Data items
▼

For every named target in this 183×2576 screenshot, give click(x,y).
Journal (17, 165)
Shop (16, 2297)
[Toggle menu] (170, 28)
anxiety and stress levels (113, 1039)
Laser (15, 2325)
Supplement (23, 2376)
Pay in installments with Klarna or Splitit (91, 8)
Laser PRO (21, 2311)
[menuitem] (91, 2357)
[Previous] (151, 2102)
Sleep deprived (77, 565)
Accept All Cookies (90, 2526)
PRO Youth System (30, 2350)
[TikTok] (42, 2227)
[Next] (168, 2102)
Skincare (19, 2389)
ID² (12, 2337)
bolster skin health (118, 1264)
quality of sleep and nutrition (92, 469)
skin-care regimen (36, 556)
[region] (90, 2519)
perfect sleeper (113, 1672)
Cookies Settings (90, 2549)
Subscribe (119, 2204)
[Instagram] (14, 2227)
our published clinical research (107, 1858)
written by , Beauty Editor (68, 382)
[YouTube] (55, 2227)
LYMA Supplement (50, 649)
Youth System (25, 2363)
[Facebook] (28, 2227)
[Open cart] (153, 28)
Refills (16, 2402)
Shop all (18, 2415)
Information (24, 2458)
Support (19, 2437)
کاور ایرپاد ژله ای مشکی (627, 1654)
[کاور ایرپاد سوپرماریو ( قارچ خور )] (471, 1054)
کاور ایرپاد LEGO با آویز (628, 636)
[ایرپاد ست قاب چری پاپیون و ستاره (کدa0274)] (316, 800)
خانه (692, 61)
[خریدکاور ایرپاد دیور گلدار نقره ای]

▲

Retype all of the data exactly, so that nothing differs from what is given.

# REPLY:
For every named target in this 183×2576 screenshot, give click(x,y).
Journal (17, 165)
Shop (16, 2297)
[Toggle menu] (170, 28)
anxiety and stress levels (113, 1039)
Laser (15, 2325)
Supplement (23, 2376)
Pay in installments with Klarna or Splitit (91, 8)
Laser PRO (21, 2311)
[menuitem] (91, 2357)
[Previous] (151, 2102)
Sleep deprived (77, 565)
Accept All Cookies (90, 2526)
PRO Youth System (30, 2350)
[TikTok] (42, 2227)
[Next] (168, 2102)
Skincare (19, 2389)
ID² (12, 2337)
bolster skin health (118, 1264)
quality of sleep and nutrition (92, 469)
skin-care regimen (36, 556)
[region] (90, 2519)
perfect sleeper (113, 1672)
Cookies Settings (90, 2549)
Subscribe (119, 2204)
[Instagram] (14, 2227)
our published clinical research (107, 1858)
written by , Beauty Editor (68, 382)
[YouTube] (55, 2227)
LYMA Supplement (50, 649)
Youth System (25, 2363)
[Facebook] (28, 2227)
[Open cart] (153, 28)
Refills (16, 2402)
Shop all (18, 2415)
Information (24, 2458)
Support (19, 2437)
کاور ایرپاد ژله ای مشکی (627, 1654)
[کاور ایرپاد سوپرماریو ( قارچ خور )] (471, 1054)
کاور ایرپاد LEGO با آویز (628, 636)
[ایرپاد ست قاب چری پاپیون و ستاره (کدa0274)] (316, 800)
خانه (692, 61)
[خریدکاور ایرپاد دیور گلدار نقره ای]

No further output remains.